Namun, untuk diterima, pembelaan tersebut harus memenuhi syarat-syarat yang
diatur oleh hukum pidana.
9. Penyelidikan dan Bukti-Bukti
Pihak penegak hukum perlu melakukan penyelidikan menyeluruh untuk
mengumpulkan bukti yang dapat mendukung dakwaan terhadap Y, Y1, dan Y2.
10. Pertimbangan Sosiologis dan Psikologis
Aspek sosiologis dan psikologis dari kasus ini perlu dipertimbangkan, termasuk
faktor-faktor yang memicu konflik dan tindakan kekerasan.
Ini dapat memberikan pemahaman lebih dalam terhadap motivasi dan dinamika di
balik tindak pidana tersebut.
11. Hak Asasi Manusia (HAM)
Dalam melaksanakan proses hukum, perlindungan hak asasi manusia bagi semua
pihak yang terlibat perlu diperhatikan. Ini mencakup hak atas pembelaan yang layak
dan perlakuan yang manusiawi. Dengan merinci tindak pidana yang dapat
dijatuhkan kepada Y, Y1, dan Y2 beserta sifat melawan hukum yang dilakukan,
dapat dilihat bahwa tindakan mereka melanggar norma-norma hukum pidana yang
melarang tindakan kekerasan, membawa senjata tajam, dan menyebabkan kematian.
Hal ini akan membentuk dasar bagi proses hukum selanjutnya dan penerapan sanksi
yang sesuai.

Jawaban No 4
1. Sinta dapat mengajukan dua jenis cerai di Pengadilan Agama, yaitu cerai
talak dan cerai gugat. Cerai talak diajukan oleh suami, sedangkan cerai gugat adalah
perceraian yang permohonan cerainya diajukan oleh inisiatif istri kepada Pengadilan
Agama. Dalam konteks kasus Sinta, sebagai seorang istri yang kehilangan kontak
dengan suaminya Ardan, Sinta dapat mengajukan cerai gugat sebagai inisiatif istri.

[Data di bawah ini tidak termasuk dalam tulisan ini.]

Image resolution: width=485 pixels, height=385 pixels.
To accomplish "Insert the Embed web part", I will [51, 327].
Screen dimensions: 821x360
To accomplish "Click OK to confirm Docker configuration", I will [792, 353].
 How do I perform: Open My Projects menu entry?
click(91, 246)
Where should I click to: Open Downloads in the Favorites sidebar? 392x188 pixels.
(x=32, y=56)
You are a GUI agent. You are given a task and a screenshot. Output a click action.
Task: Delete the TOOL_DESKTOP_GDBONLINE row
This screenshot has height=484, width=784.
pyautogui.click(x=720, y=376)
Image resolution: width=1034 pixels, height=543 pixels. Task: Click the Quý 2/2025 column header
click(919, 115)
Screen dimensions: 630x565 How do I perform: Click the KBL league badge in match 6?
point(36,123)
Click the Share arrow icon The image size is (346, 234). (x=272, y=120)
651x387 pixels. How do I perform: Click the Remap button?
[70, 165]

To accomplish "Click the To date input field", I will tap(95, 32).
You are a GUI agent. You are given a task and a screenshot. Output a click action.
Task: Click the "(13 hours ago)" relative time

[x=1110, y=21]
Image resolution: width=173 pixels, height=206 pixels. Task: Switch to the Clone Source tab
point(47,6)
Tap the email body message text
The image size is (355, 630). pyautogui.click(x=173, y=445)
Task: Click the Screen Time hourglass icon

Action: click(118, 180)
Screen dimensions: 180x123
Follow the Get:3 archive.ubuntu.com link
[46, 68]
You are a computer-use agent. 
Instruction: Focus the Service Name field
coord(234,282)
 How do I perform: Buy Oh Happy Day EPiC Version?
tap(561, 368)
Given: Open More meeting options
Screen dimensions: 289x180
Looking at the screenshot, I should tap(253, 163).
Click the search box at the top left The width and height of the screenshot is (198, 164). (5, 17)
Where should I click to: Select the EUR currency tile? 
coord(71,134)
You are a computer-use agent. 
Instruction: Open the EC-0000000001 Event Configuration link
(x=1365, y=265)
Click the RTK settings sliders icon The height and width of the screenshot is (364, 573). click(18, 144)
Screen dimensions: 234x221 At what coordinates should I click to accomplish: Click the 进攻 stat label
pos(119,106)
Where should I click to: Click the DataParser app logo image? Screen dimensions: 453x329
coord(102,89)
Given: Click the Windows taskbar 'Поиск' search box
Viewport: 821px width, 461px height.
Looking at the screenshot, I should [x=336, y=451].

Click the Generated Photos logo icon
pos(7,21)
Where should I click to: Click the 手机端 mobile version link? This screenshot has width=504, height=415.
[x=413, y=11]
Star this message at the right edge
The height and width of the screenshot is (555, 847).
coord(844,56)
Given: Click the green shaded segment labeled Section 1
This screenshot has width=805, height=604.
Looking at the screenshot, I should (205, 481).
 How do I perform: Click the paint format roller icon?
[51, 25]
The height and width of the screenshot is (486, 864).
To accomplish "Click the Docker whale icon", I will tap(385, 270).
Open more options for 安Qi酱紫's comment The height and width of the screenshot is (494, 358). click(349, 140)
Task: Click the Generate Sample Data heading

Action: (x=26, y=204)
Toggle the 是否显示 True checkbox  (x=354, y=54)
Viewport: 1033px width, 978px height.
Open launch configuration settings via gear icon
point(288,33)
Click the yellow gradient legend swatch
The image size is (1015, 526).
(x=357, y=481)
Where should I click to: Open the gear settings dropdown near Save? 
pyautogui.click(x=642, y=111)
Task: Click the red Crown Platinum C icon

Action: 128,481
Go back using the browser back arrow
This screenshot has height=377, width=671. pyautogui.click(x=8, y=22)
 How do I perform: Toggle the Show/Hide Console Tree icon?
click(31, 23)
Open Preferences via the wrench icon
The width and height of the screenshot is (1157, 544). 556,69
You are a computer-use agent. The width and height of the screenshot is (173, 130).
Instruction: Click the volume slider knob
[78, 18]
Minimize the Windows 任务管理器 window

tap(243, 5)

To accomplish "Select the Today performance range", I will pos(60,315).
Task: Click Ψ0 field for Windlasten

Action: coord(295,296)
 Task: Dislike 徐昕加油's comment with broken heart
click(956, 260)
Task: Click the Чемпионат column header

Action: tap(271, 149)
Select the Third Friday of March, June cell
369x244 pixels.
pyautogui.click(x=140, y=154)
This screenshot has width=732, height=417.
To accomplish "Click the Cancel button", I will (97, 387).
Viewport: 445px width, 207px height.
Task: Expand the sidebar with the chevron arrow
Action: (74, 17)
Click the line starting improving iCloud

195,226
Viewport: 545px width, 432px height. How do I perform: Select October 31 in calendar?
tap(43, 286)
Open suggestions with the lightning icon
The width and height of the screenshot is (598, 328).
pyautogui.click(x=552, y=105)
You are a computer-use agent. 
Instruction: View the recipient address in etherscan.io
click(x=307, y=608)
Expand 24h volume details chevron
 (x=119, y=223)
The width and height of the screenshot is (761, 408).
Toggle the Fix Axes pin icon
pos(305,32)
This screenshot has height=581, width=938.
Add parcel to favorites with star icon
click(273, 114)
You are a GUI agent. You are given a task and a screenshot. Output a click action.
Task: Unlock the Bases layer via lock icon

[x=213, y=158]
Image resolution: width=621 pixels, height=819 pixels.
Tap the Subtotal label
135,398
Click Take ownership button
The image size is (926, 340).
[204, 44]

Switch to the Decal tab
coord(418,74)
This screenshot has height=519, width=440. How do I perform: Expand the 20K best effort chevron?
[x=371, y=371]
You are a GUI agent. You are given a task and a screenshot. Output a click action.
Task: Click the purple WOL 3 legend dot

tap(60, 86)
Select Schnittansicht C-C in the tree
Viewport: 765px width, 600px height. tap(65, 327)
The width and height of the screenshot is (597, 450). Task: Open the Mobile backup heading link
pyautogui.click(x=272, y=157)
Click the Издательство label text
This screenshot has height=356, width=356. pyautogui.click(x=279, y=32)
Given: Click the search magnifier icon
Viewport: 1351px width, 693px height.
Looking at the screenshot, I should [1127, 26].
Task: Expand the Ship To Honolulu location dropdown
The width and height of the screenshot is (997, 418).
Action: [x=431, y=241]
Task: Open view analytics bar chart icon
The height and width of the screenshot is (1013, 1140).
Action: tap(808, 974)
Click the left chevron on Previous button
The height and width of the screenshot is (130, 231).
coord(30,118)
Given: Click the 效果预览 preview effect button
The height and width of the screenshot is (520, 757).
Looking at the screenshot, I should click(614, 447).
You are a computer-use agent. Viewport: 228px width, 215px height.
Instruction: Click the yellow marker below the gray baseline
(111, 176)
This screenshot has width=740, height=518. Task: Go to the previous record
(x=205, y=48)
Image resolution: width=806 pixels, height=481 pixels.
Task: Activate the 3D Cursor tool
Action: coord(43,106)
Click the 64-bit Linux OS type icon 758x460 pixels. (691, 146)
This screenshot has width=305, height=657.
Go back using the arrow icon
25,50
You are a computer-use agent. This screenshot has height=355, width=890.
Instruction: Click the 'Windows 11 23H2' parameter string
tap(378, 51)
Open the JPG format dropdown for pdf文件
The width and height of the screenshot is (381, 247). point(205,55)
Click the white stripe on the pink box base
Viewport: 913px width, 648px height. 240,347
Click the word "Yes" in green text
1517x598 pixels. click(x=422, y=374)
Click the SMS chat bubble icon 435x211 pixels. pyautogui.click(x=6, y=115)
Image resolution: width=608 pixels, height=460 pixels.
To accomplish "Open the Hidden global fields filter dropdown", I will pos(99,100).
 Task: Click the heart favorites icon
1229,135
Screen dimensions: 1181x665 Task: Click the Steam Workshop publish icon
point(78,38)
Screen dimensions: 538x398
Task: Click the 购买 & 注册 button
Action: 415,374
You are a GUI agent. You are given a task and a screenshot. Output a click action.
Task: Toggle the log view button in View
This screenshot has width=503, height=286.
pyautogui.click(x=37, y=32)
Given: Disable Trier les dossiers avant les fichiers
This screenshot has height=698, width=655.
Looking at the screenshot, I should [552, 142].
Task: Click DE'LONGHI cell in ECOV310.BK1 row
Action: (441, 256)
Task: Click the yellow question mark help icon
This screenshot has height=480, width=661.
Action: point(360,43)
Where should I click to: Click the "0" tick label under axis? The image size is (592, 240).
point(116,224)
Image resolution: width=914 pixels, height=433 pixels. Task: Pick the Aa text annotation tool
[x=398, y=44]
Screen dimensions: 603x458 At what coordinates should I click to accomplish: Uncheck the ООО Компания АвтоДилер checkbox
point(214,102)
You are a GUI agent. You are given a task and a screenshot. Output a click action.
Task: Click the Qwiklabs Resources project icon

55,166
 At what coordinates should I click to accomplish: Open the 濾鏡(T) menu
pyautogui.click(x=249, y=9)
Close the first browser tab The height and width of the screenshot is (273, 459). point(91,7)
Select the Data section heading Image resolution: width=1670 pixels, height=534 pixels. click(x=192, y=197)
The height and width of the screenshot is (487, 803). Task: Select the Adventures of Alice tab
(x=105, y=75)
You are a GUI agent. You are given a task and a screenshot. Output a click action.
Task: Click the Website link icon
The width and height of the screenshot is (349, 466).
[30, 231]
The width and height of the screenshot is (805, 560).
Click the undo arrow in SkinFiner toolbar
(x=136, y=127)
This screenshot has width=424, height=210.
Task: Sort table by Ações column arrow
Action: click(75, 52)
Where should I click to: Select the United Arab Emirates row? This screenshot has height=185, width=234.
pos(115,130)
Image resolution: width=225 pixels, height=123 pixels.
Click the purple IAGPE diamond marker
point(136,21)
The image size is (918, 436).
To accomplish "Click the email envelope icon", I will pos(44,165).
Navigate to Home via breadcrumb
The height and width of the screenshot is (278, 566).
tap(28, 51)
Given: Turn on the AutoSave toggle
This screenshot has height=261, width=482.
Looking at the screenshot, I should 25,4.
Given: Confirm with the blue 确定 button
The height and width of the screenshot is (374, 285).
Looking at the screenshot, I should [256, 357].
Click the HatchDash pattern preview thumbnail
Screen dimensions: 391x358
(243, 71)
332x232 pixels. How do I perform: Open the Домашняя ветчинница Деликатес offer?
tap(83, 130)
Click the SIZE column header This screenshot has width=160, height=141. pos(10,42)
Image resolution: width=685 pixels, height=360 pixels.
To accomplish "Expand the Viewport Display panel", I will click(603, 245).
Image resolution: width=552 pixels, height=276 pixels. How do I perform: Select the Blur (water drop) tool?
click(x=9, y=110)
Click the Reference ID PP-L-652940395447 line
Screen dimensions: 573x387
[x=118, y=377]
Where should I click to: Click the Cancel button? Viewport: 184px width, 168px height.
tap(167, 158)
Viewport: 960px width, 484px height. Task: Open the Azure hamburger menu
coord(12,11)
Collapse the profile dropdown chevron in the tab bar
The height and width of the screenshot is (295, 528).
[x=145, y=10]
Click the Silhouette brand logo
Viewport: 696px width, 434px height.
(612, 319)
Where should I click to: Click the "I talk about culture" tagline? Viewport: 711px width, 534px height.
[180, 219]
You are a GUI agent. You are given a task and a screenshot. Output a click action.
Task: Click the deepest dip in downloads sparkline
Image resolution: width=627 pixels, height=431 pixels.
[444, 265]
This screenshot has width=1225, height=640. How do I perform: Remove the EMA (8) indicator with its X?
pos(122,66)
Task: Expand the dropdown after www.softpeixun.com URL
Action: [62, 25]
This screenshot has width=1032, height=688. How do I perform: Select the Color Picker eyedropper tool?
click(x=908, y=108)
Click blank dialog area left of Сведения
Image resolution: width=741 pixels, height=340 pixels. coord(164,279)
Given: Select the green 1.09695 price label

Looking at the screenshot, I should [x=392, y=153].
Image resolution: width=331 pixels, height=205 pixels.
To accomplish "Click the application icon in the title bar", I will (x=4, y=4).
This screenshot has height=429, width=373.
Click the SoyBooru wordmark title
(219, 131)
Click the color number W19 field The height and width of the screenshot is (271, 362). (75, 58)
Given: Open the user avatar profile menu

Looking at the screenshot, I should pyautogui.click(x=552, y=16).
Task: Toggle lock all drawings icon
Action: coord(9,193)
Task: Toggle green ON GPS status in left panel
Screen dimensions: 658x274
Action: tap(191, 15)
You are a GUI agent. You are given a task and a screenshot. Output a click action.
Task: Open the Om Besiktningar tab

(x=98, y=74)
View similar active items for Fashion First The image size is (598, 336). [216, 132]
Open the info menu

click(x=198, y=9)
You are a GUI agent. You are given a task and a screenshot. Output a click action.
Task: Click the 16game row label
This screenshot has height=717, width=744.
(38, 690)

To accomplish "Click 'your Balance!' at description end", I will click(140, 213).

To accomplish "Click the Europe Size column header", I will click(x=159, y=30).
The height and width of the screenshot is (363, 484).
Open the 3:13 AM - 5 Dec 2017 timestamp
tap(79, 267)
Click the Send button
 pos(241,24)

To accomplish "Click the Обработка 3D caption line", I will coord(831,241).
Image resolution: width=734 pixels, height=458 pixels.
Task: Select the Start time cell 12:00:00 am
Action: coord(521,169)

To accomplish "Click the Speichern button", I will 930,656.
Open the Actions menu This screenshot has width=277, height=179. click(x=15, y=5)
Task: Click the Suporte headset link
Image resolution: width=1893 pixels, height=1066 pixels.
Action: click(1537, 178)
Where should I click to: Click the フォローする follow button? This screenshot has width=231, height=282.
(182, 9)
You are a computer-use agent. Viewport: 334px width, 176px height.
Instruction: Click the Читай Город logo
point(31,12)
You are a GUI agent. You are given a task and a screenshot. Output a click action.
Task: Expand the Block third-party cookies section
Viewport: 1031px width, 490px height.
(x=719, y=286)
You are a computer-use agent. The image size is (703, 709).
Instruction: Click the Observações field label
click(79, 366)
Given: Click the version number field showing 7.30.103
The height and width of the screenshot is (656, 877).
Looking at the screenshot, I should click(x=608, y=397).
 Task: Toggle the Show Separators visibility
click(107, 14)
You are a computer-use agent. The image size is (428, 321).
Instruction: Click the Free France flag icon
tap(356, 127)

2. Proses cerai di Pengadilan Agama di Indonesia mengikuti prosedur hukum


yang diatur dalam Undang-Undang Nomor 1 Tahun 1974 tentang Perkawinan. Proses
ini melibatkan beberapa tahapan, termasuk mediasi, persidangan, dan putusan. Sinta
dan pasangannya akan diminta untuk mengajukan gugatan cerai dan hadir dalam
mediasi untuk mencoba rekonsiliasi. Jika mediasi tidak berhasil, persidangan akan
dilakukan, di mana keterangan saksi dan bukti akan diajukan. Pengadilan kemudian
akan mengeluarkan putusan cerai. Penting untuk dicatat bahwa proses hukum ini
dapat bervariasi tergantung pada kasus spesifik dan hukum yang berlaku.